一般情况下,Q-Learning对自己经常经历的一段路径估计比较准,对于没经常经历的估计不那么准。所以,会出现一种情况就是:在前期Q值估计不准的情况下,对某一本质上很好的决策进行了错误估计,认为这段路径会很差,导致以后选择了一个错误的决策,然后就会一直在这个错误的方向下一直走下去,不会回过头来探索本质上很好的那个决策。

 

所以,一般在前期的时候,我们会进行随机的探索不同的路径,获得一个比较好的初始Q值。

 

四、利用

但是由于状态空间过大,完全随机探索可能出现一个问题:状态空间大,采样不够,Q值估计不准。

而且,其实我们最终关心的只是表现好好的状态及其周边状态的Q值。所以,在随机探索初始化Q值后,我们通过Q值来选取我们关心的状态,加大对我们关心状态的训练。

 

五、replay-memory

我们如果在线训练,可能模拟器非常慢,RL训练需要等待模拟器准备数据。所以我们可以把数据存到replay-memory里面,然后用来训练。

另一个好处就是,在线训练的数据和当前神经网络的参数有很大的联系,导致数据自产自销,数据不够客观,可能最终处于某种恶性循环。

 

六、一个变态的RL任务

 有这样一种RL任务:

1、你只要随机探索,基本上就到不了你最终关心的状态,采样出来的数据对最终关心状态无关。

2、当你不随机探索,由于神经网络没见过好的状态,对好的状态的估值并不好,也不会进入好的状态。

3、很难或者没法进行仿真模拟、回溯等,也就是出现好状态时,很难加大对好状态的采样。

所以,agent会一直无法进入最终关心的状态,也就不会进行相应的数据采样,导致agent收敛到局部最优解,当然这种局部最优解可能是我们完全没法忍受的。我们对于这种任务,我们应该怎么解决?

有人提出了对状态进行reconstruction,就是当状态没怎么见过时,给个较大的reward,这样去帮助agent去进入没见过的状态。

但是,个人觉得这种方法有两个问题:一个是reconstruction的loss是否可靠,能否代表对未见过状态的表示,这个是没办法很好回答的。二个是我们本质上只是想加大进入好状态的概率,而不是进入未知状态的概率,所以这种方法可能最终对实际任务没有太大帮助。

 

那么有什么解决办法呢?主要有一下几点:

1、人为先验知识:对于一个封闭系统来说,如果内部因素全都考虑到了,还是存在问题,就只能依靠外部力量进行解决。

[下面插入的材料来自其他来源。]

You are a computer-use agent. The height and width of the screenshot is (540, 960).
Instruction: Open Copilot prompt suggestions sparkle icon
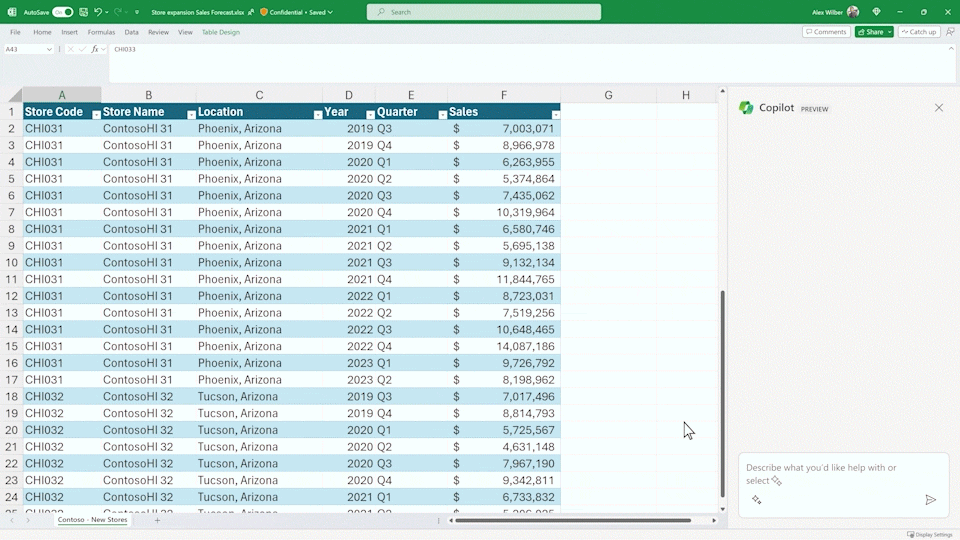(x=757, y=500)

  a、人为选择好的action。对于在某些状态下,如果人类很明确知道某个action会更好,那么我们可以帮助agent进行选择action,以便更多地进入关心的状态。这里不是简单的帮助agent进行人为选择action,真正目的是为了加大好数据的采样量。

  b、监督训练获得更好的feature表示。对于状态空间大的情况,我们通过神经网络对状态进行压缩,希望对坏状态有个相似的feature表示,但是,rl任务并没有很明确的监督信息,feature的表示能力和泛化能力可能很弱,加入监督信号,对feature学习进行一个很好的表示,以便对于好坏状态有更好的表示,同时提高泛化能力。

2、期望于内部pattern:作为机器学习的人员,我们希望找到所有内部系统的自身pattern,所有我们寄希望于这个rl系统还隐藏着未被发现的pattern。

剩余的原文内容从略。